[GIVEN PROBLEM]
Starting with the line that contains "You are a computer-use agent. Screen" and going on through the end of the entries, write those lines out again, requests included, with every coordinate in the answers shifted by -54. Leave the pictures out.

[EXTRACTED MATERIAL]
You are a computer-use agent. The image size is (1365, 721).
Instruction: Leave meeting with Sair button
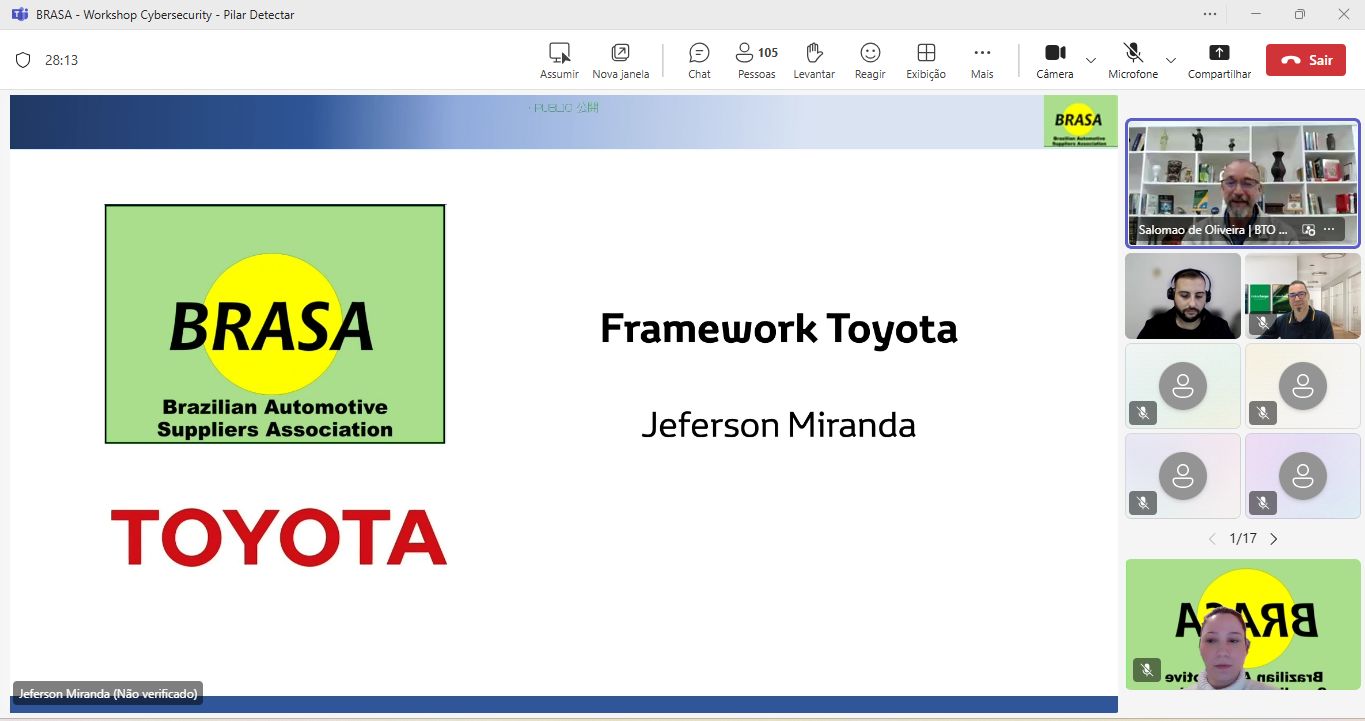[1305, 60]
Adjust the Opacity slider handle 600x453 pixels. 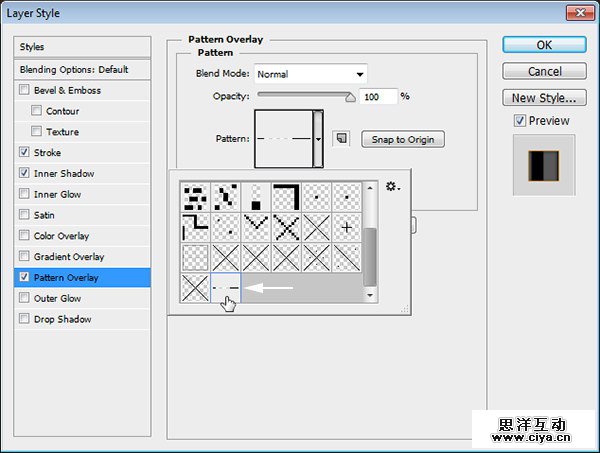click(351, 97)
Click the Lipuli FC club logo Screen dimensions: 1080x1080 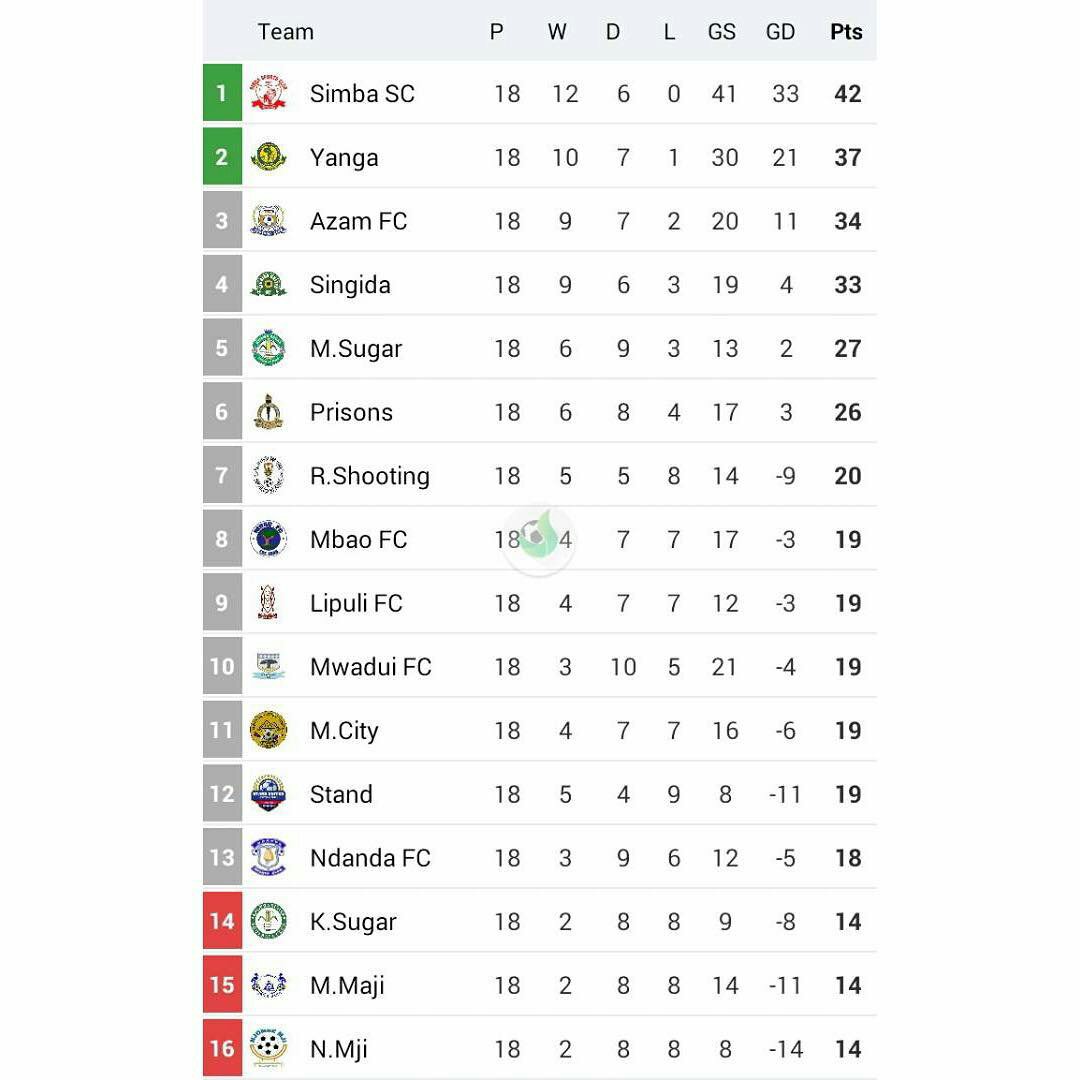click(x=268, y=603)
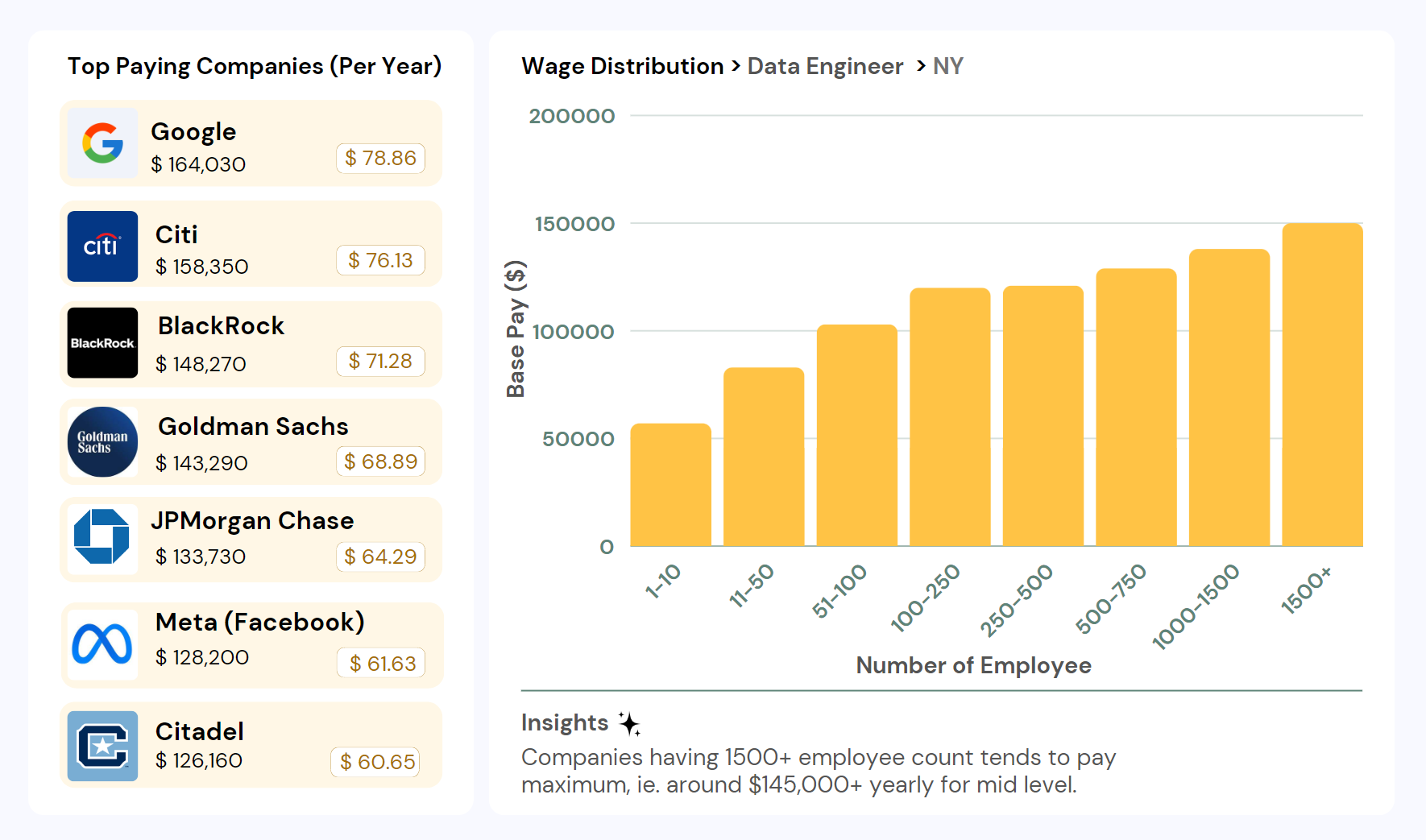This screenshot has width=1426, height=840.
Task: Expand the chevron between Data Engineer and NY
Action: (920, 67)
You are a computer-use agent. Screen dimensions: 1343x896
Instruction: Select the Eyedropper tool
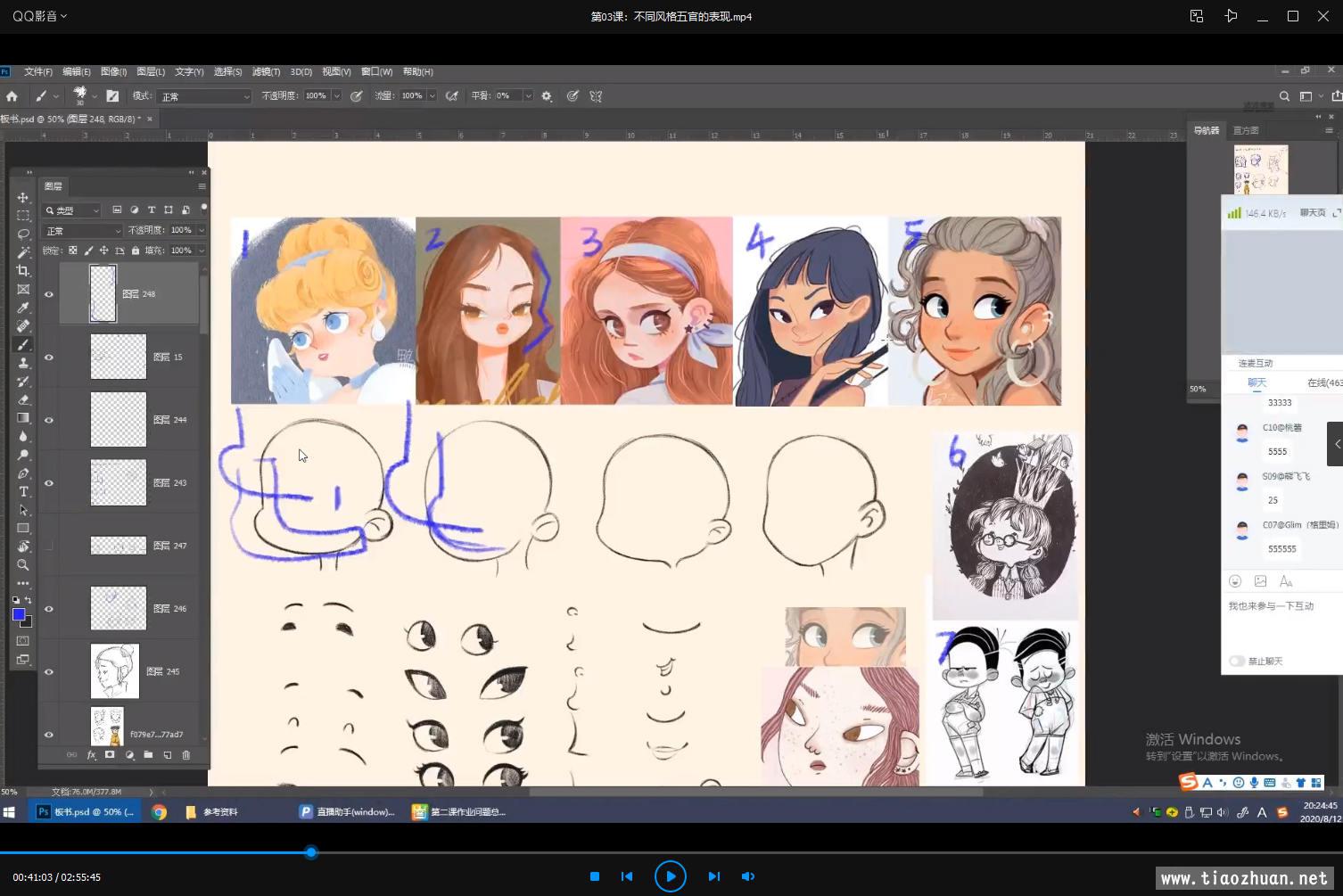tap(23, 308)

[WRITTEN REPLY]
You are a computer-use agent. Screen dimensions: 1343x896
Instruction: Select the Eyedropper tool
tap(-31, 254)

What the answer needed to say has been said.